━━━━━ Information ━━━━━
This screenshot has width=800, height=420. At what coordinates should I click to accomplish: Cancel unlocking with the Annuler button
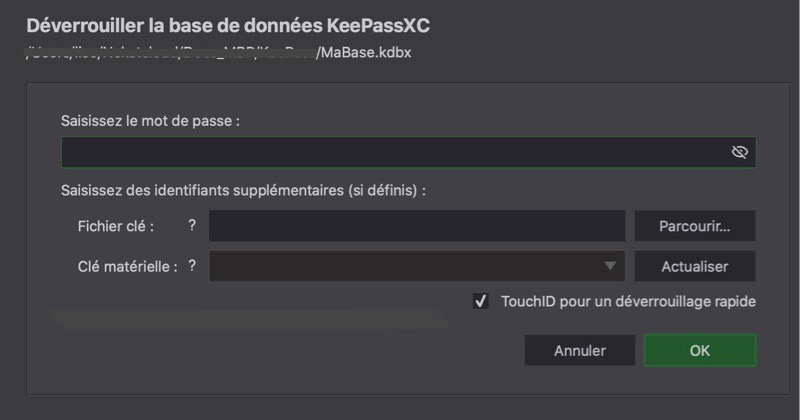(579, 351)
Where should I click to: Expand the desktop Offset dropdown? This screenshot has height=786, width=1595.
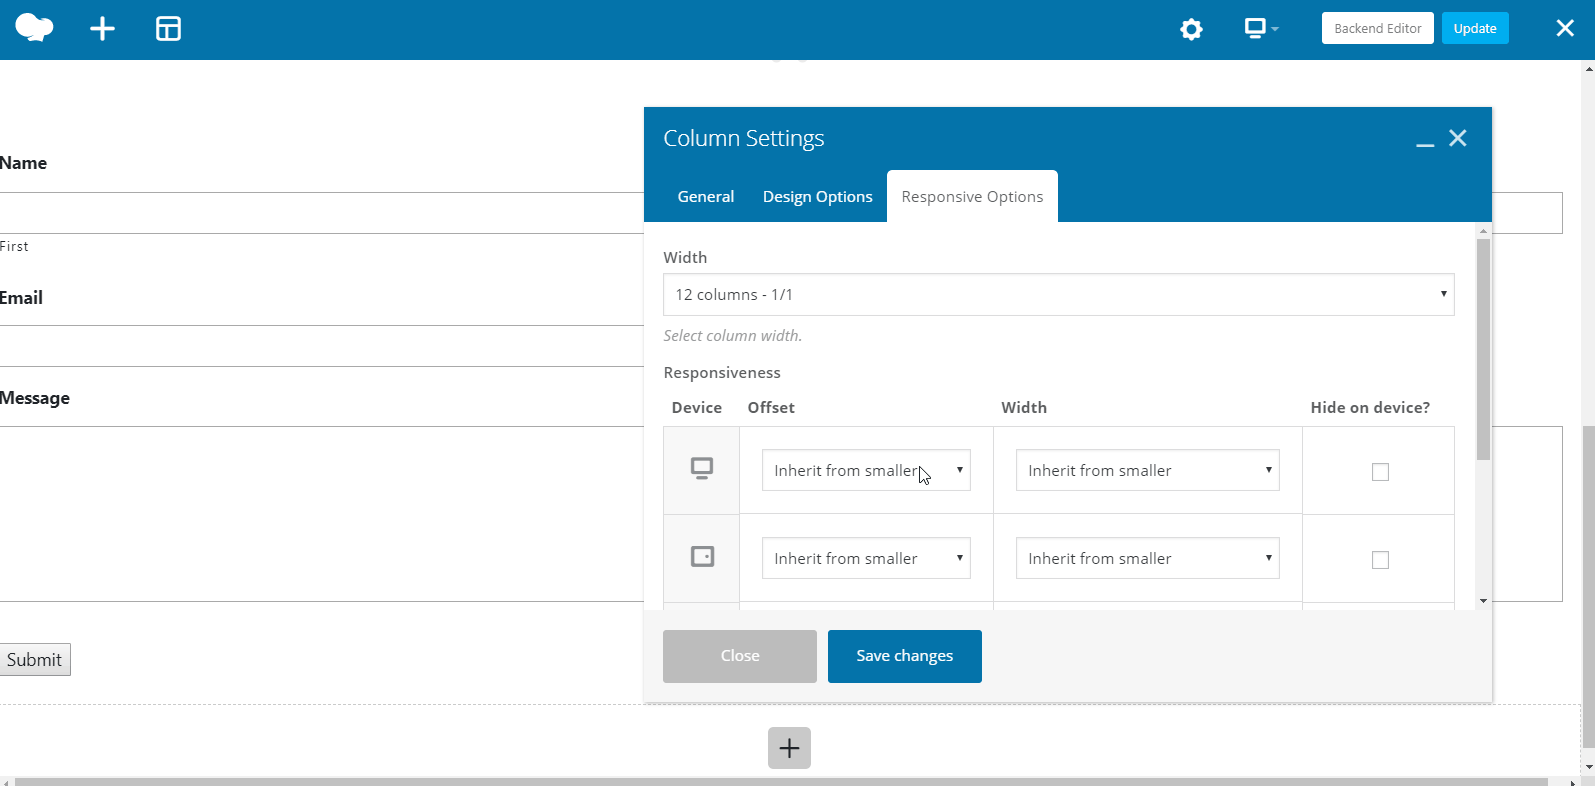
━━━━━
━━━━━ Information ━━━━━
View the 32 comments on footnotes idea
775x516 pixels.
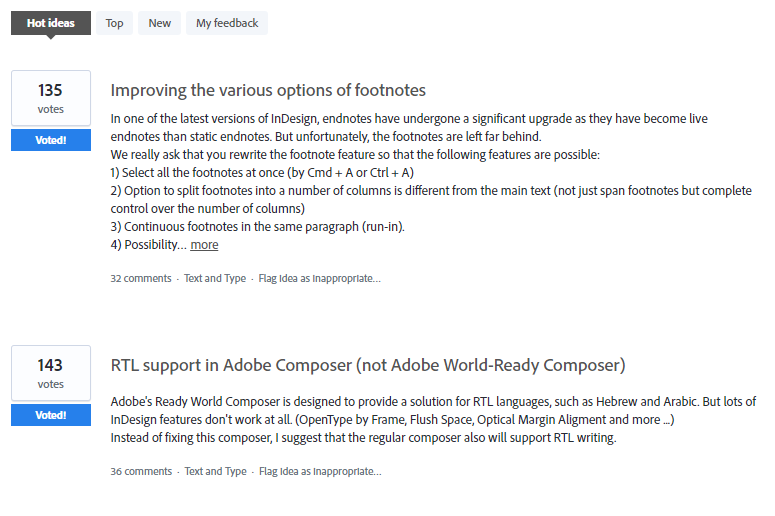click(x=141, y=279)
━━━━━
━━━━━ Information ━━━━━
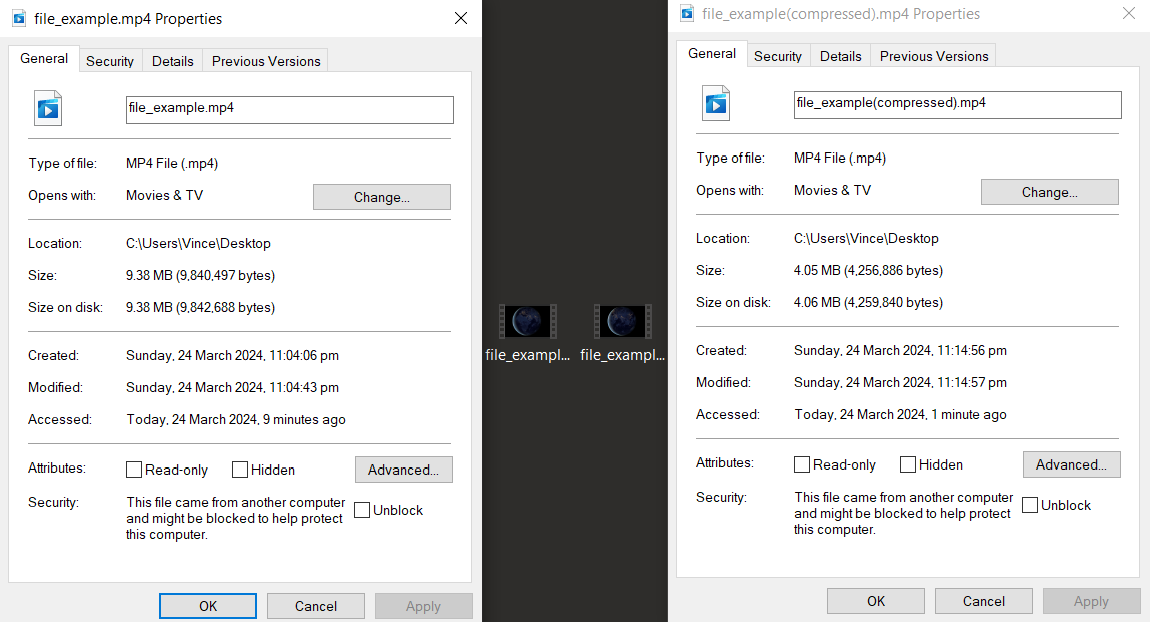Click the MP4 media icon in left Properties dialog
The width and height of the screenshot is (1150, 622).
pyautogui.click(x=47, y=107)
━━━━━
Brief ▸
Return, exactly as they stand, the lines above from the one with "This screenshot has width=800, height=420." to the one with "Where should I", omitting any pictures among them.

Response below ▸
This screenshot has width=800, height=420. At what coordinates should I click to accomplish: Cancel unlocking with the Annuler button
(579, 351)
Where should I click to: Expand the desktop Offset dropdown? This screenshot has height=786, width=1595.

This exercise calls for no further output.